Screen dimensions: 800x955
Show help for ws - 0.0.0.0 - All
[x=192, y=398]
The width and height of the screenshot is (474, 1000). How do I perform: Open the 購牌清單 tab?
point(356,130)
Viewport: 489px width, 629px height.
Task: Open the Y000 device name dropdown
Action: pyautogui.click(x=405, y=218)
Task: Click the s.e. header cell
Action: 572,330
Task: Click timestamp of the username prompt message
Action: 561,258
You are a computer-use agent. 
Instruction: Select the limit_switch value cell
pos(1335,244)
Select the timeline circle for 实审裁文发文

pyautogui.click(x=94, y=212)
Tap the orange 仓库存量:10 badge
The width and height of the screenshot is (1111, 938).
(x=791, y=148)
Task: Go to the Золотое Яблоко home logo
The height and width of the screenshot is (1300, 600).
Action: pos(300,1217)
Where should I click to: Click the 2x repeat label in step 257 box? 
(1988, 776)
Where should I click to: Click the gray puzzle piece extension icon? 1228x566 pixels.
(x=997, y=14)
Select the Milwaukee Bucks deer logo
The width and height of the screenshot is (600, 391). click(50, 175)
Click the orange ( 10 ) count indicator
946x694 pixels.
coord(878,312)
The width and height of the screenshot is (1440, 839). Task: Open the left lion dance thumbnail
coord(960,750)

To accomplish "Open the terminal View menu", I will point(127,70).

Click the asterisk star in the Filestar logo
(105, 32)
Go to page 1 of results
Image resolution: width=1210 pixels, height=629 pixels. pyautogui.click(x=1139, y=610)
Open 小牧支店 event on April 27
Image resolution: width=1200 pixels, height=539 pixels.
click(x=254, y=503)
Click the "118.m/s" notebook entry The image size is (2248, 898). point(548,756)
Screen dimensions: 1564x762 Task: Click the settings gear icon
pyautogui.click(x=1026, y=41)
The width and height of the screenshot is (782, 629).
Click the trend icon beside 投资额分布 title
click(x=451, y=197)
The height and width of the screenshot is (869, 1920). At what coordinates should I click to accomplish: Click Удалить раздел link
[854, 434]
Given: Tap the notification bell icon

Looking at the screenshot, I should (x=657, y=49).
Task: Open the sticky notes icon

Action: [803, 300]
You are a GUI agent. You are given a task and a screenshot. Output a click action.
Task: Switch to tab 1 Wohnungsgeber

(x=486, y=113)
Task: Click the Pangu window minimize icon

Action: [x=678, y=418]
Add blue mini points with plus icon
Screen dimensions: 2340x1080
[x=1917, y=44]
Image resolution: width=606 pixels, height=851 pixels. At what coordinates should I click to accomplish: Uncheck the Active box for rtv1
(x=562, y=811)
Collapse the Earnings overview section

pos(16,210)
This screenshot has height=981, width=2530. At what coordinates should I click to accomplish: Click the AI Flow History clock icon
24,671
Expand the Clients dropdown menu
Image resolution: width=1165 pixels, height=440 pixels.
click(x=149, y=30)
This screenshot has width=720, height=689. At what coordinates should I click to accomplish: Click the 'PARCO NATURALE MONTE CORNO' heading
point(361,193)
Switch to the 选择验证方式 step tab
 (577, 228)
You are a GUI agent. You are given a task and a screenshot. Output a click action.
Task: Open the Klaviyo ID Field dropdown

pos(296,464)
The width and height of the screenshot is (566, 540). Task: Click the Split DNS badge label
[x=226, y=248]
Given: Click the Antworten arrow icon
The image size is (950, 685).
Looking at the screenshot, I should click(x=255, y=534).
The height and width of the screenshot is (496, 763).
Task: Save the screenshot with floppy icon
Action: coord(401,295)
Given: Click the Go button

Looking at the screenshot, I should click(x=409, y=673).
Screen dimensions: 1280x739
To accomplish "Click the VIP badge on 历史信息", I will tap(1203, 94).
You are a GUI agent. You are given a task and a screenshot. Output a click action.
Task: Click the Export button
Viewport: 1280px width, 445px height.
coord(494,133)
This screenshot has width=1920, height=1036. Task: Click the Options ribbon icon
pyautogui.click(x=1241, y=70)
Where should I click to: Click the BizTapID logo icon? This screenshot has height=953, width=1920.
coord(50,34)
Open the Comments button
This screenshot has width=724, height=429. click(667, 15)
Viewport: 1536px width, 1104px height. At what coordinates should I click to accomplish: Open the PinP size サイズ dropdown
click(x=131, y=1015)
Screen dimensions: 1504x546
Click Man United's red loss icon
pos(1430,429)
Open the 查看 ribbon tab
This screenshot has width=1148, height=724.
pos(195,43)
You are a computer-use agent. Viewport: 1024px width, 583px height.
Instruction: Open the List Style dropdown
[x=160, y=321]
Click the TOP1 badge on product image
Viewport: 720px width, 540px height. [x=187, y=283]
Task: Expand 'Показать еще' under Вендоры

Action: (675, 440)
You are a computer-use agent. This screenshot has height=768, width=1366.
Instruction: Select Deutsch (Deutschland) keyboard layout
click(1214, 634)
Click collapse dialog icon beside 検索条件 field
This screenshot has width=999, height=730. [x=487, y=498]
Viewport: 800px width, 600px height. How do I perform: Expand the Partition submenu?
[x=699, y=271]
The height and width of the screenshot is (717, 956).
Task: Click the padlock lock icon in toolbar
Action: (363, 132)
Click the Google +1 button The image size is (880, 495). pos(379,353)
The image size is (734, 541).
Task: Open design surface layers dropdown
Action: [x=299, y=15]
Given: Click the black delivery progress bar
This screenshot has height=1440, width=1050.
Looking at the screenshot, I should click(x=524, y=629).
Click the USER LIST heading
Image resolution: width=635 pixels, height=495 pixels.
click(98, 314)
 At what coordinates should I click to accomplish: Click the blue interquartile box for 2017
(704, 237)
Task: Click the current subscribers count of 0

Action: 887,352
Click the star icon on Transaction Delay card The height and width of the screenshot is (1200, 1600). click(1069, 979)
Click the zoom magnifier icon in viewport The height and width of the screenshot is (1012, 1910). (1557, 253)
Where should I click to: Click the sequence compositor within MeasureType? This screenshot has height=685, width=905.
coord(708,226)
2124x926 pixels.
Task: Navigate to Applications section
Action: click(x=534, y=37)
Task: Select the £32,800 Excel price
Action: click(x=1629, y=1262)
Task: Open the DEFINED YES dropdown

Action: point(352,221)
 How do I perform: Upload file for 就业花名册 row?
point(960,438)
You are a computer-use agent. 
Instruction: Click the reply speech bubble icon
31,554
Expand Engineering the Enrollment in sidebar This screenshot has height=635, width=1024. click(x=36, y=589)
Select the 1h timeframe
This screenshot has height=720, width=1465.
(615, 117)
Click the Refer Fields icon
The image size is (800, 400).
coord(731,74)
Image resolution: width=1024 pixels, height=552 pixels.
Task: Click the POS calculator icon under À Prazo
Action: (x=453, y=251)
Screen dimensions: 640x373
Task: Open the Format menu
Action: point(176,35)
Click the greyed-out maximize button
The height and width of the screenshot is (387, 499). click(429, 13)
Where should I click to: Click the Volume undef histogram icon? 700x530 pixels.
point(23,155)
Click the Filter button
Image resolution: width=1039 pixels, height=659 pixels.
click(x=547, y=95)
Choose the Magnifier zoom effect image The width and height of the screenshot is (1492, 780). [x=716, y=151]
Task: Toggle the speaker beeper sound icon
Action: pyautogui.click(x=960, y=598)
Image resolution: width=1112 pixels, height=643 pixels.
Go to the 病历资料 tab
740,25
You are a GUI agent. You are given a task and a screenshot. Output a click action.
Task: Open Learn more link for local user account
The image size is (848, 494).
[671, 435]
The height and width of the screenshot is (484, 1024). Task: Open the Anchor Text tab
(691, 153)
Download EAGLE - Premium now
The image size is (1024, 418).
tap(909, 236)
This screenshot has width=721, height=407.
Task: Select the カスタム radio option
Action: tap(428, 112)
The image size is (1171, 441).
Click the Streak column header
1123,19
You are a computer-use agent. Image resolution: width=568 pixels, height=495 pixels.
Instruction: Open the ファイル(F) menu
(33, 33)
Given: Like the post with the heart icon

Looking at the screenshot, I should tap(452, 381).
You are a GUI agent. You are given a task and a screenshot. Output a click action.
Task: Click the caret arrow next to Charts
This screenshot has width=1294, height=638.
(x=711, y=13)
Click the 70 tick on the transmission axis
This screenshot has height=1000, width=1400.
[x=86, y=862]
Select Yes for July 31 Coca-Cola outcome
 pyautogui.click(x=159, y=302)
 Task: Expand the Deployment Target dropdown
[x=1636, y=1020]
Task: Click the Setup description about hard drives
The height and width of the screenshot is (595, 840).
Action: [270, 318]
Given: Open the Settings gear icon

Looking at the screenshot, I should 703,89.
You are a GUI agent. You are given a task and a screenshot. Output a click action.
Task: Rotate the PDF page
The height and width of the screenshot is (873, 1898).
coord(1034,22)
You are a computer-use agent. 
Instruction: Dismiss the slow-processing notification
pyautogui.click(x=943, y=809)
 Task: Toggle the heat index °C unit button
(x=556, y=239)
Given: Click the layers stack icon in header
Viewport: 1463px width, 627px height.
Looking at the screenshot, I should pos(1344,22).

------------------------------------------------

■ **Exercise goal**
Here the output must be the lines above from the line with "Image resolution: width=1112" to the line with "Task: Click the Setup", both included, duplicated word for word and nothing else.

■ **Result of the task**
Image resolution: width=1112 pixels, height=643 pixels.
Go to the 病历资料 tab
740,25
You are a GUI agent. You are given a task and a screenshot. Output a click action.
Task: Open Learn more link for local user account
The image size is (848, 494).
[671, 435]
The height and width of the screenshot is (484, 1024). Task: Open the Anchor Text tab
(691, 153)
Download EAGLE - Premium now
The image size is (1024, 418).
tap(909, 236)
This screenshot has width=721, height=407.
Task: Select the カスタム radio option
Action: tap(428, 112)
The image size is (1171, 441).
Click the Streak column header
1123,19
You are a computer-use agent. Image resolution: width=568 pixels, height=495 pixels.
Instruction: Open the ファイル(F) menu
(33, 33)
Given: Like the post with the heart icon

Looking at the screenshot, I should tap(452, 381).
You are a GUI agent. You are given a task and a screenshot. Output a click action.
Task: Click the caret arrow next to Charts
This screenshot has width=1294, height=638.
(x=711, y=13)
Click the 70 tick on the transmission axis
This screenshot has height=1000, width=1400.
[x=86, y=862]
Select Yes for July 31 Coca-Cola outcome
 pyautogui.click(x=159, y=302)
 Task: Expand the Deployment Target dropdown
[x=1636, y=1020]
Task: Click the Setup description about hard drives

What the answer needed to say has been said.